The Act includes provisions enabling the government to make regulations to prevent pay and pension discrimination against fixed-term employees and implement (UK0108141N) EU Directive (1999/70/EC) on fixed-term work (EU9907181F). The government’s view was that, on account of its Treaty basis, the Directive itself does not cover pay and pensions, so it was necessary to include provisions in primary legislation to give the secretary of state the authority to address these issues by means of regulations.

The Fixed-term Employees (Prevention of Less Favourable Treatment) Regulations 2002 came into force on 1 October 2002. They provide that:

  • fixed-term employees should not be treated less favourably than comparable permanent employees on the grounds they are fixed-term employees, unless this is objectively justified; and
  • the use of successive fixed-term contracts will be limited to four years, unless the use of further fixed-term contracts is justified on objective grounds.

Time off for trade union learning representatives

The Act introduces a new statutory right to paid time off work for trade union 'learning representatives', where the union is recognised by the employer, to carry out a range of duties, including advising union members about learning or training matters. ACAS is currently consulting on revisions to its code of practice on time off for union duties to take account of the new rights. This aspect of the Act is not expected to take effect before 2003. A future EIRO feature will examine the significance of the new rights for union learning representatives in more detail.

Equal pay questionnaires

Employees bringing equal pay claims will have the right to serve a questionnaire on their employers seeking information relevant to their claim or potential claim. This is in line with existing legislation covering sex, race and disability discrimination. Regulations on this issue are due to be laid before the end of 2002 for implementation in early 2003.

Employer and trade union views

The Confederation of British Industry (CBI) and the Trades Union Congress (TUC) have both given mixed reactions to the provisions of the Employment Act.

The CBI has welcomed the Act’s measures to encourage grievances to be resolved in the workplace, as this 'will go some way to addressing the sharp rise in employment litigation over recent years'. However, the CBI is less keen on other aspects of the legislation. In particular, the CBI regards the provisions on time off for union learning representatives as 'a step in the wrong direction', and fears that the inclusion of pensions issues in the fixed-term employment regulations will be 'extremely complex to administer'. The CBI has also expressed concern at the implications of the new rights to time off and family-friendly working, arguing that 'smaller firms will need particular support to deal with [the likely] increase in absences of key staff'.

The TUC has welcomed the enhanced parental leave entitlement and the statutory recognition of the role of union learning representatives. It is also broadly in favour of the requirement for companies to have minimum grievance and disciplinary procedures, but has been critical of the limited nature of the procedures set out by the legislation. Unions are unenthusiastic about other key parts of the Act as well. A resolution adopted at the September 2002 TUC conference (UK0210101N) specifically criticised the Employment Act’s changes to employment tribunal law on the grounds that they are designed to deter employees from seeking to enforce their rights via a tribunal hearing.

INFORMATION PROVIDED
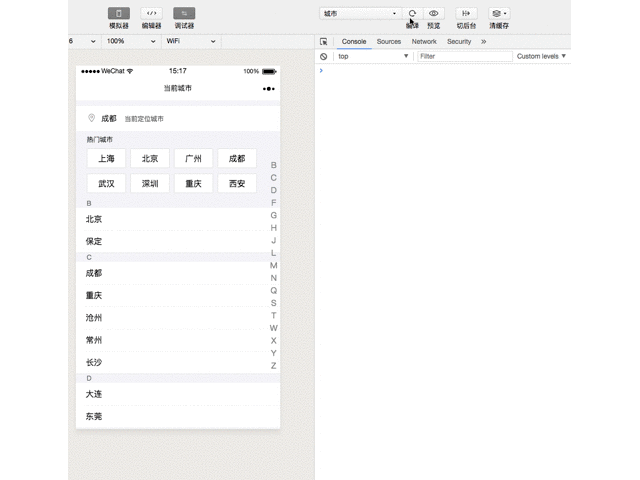Image resolution: width=640 pixels, height=480 pixels.
Task: Switch to the Network tab
Action: (424, 42)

INSTRUCTIONS TO FOLLOW
Extend the text on the Employment Act, picking up after its final sentence. The material has no connection to the text on the Employment Act.

THE OUTPUT
The Employment Act essentially represents an uneasy trade-off between the extension of employee rights and measures to limit the use of litigation to enforce them. As a result, it is hardly surprising that neither the CBI nor the TUC is satisfied with the outcome. But there has also been criticism from within the legal profession of the Act’s provisions to limit recourse to tribunal hearings. Unusually, the President of Employment Tribunals (England and Wales), Judge John Prophet, publicly voiced concern that aspects of the legislation might violate the right to a fair hearing guaranteed by the Council of Europe's European Convention for the Protection of Human Rights and Fundamental Freedoms (see 'The Employment Act 2002 and the crisis of individual employment rights', Bob Hepple and Gillian Morris, Industrial Law Journal, September 2002).

To what extent the greater use of workplace procedures will reduce the volume of tribunal applications remains to be seen. The government’s estimate that the reduction will be between 30,000 and 40,000 applications per year has been met with some scepticism, particularly from Labour Party peers during the House of Lords’ debates on the new legislation. In any event, the new employee rights introduced by the Act will themselves add to tribunal workloads, with the right to seek flexible working arrangements perhaps the most likely provision to generate a significant number of claims. More fundamentally, concerns have been expressed that the 'three-stage' statutory minimum procedures are too 'minimalist' to offer effective protection to employees. In particular, they do not meet the accepted standards set out in the current ACAS Code of Practice on disciplinary and grievance procedures.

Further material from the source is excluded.